Entre as contribuições do Império Serrano ao carnaval estão a introdução de instrumentos como o prato, o reco-reco, a frigideira e o agogô de quatro bocas na bateria; e a criação dos destaques de luxo.
A bateria da escola é denominada "Sinfônica do Samba" e tem como marca registrada a ala de agogôs. O Império também é responsável pela primeira escola de samba mirim da história, o Império do Futuro, criado em 1983.

Fundado em Madureira, em 1947, mais precisamente no morro da Serrinha, o Império Serrano formou-se graças a uma dissidência da escola Prazer da Serrinha. Os integrantes saíam nessa escola, comandada por Alfredo Costa. "Seu" Alfredo era o dono, mandava e desmandava, e no carnaval de 46 chegou ao cúmulo de desprezar na hora do desfile o samba "Conferência de São Francisco", de Silas de Oliveira e Mano Décio da Viola, que fora ensaiado com antecedência e feito especialmente para "contar" o enredo apresentado pela escola, o que na época era novidade. "Seu"Alfredo cismou, de repente, de mandar cantar um antigo samba de terreiro, No alto da colina, e o resultado foi a péssima colocação da escola, uma das favoritas naquele ano.

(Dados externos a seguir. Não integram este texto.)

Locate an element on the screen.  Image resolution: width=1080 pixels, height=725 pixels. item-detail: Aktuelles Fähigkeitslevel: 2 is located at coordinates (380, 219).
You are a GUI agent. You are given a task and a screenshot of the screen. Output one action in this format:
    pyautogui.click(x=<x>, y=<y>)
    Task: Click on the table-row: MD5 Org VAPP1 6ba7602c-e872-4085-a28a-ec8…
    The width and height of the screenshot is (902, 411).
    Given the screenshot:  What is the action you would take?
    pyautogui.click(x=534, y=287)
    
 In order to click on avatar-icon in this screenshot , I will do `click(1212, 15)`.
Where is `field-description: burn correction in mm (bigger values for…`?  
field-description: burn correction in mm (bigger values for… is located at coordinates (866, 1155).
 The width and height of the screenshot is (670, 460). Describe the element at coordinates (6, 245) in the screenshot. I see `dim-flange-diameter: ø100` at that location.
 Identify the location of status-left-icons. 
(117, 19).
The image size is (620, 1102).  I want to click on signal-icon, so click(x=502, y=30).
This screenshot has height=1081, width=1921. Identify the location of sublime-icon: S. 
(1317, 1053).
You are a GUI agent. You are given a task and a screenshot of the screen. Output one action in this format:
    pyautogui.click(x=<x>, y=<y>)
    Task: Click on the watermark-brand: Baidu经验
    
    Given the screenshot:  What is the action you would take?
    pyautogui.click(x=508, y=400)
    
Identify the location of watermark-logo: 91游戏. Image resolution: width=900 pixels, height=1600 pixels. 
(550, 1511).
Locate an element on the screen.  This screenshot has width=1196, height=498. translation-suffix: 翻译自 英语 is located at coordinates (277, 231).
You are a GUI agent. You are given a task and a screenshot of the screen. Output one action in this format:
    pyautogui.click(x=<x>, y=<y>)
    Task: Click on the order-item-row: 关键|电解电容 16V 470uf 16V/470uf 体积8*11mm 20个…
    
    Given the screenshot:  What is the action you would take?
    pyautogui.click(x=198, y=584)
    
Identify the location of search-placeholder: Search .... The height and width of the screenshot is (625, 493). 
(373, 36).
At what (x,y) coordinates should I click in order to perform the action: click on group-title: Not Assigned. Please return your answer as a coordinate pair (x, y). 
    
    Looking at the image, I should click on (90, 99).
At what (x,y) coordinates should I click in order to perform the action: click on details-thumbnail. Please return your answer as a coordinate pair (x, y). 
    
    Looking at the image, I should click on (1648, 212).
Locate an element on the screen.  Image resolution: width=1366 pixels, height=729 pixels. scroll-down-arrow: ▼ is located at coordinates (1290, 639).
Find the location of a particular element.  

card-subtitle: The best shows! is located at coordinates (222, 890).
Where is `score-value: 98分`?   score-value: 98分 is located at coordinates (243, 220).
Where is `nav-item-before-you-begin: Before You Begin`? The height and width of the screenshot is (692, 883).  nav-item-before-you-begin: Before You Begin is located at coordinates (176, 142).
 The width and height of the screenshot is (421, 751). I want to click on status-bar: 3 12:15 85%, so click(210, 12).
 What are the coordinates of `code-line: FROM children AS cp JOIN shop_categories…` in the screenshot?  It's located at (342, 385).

O pessoal achou que era demais. Sebastião de Oliveira, o Molequinho, com seus irmãos, compadres e amigos, resolveu fundar uma escola de samba que fosse inovadora em tudo. E principalmente na questão de ninguém poder dar ordens que não admitissem discussão, de ninguém ter de abaixar a cabeça mesmo sem concordar. Adeus, seu Alfredo Costa. Adeus, Prazer da Serrinha. Agora todo mundo vai poder opinar, todo mundo vai querer ser ouvido: nascia o Império Serrano. Era 23 de março de 1947.

O nome fora sugerido por Molequinho, eleito por unanimidade, mas na escolha das cores ele foi voto vencido - era, enfim, a democracia que chegava - e prevaleceu a sugestão do compositor Antenor, pintando de verde e branco o morro da Serrinha, o subúrbio de Madureira e o carnaval carioca, representando a esperança e a paz, repectivamente. O símbolo - uma coroa - e o risco da bandeira surgiram das mãos hábeis de Mestre Caetano.

Como na época ainda não havia segundo nem terceiro grupo, o Império Serrano começou arrasando. Venceu o primeiro desfile de que participou, em 1948, deixando para trás a Portela, que vinha levando o campeonato nos sete anos anteriores. O Império foi a primeira escola a trazer todos os seus componentes fantasiados e também a ter o casal de mestre-sala e porta-bandeira no meio da escola, e não à frente, como era de costume. Inovações que tornaram-se a regra de todas as outras escolas até hoje.

Depois da boa estréia, a escola manteve a dianteira, conquistando os campeonatos de 49, 50 e 51. Nas décadas de 50 e 60 a escola se notabilizou por compositores de samba-enredo que renovaram o gênero, em especial Silas de Oliveira, autor de nada menos que 14 sambas cantados na avenida e considerado o melhor compositor de samba-enredo de todos os tempos. Outros autores de destaque foram Mano Décio da Viola e Dona Ivone Lara, primeira mulher a se destacar no ramo. Roberto Ribeiro, intérprete da escola de 1974 a 1981, até hoje é considerado um dos melhores puxadores de samba de todos os tempos.

Um dos maiores sucesso da história da escola ocorreu em 1982. Depois de terminar a década de 70 em baixa - quando chegou a disputar o segundo grupo, em 1979 -, o Império foi à avenida com o antológico samba-enredo "Bum bum paticumbum prugurundum", de Beto Sem Braço e Aluísio Machado, que contava a história dos antigos carnavais e é um dos mais populares de todos os tempos. A escola venceu o carnaval em 82 (no ano anterior, havia terminado na última colocação, mas safou-se por não ter havido rebaixamento naquele ano).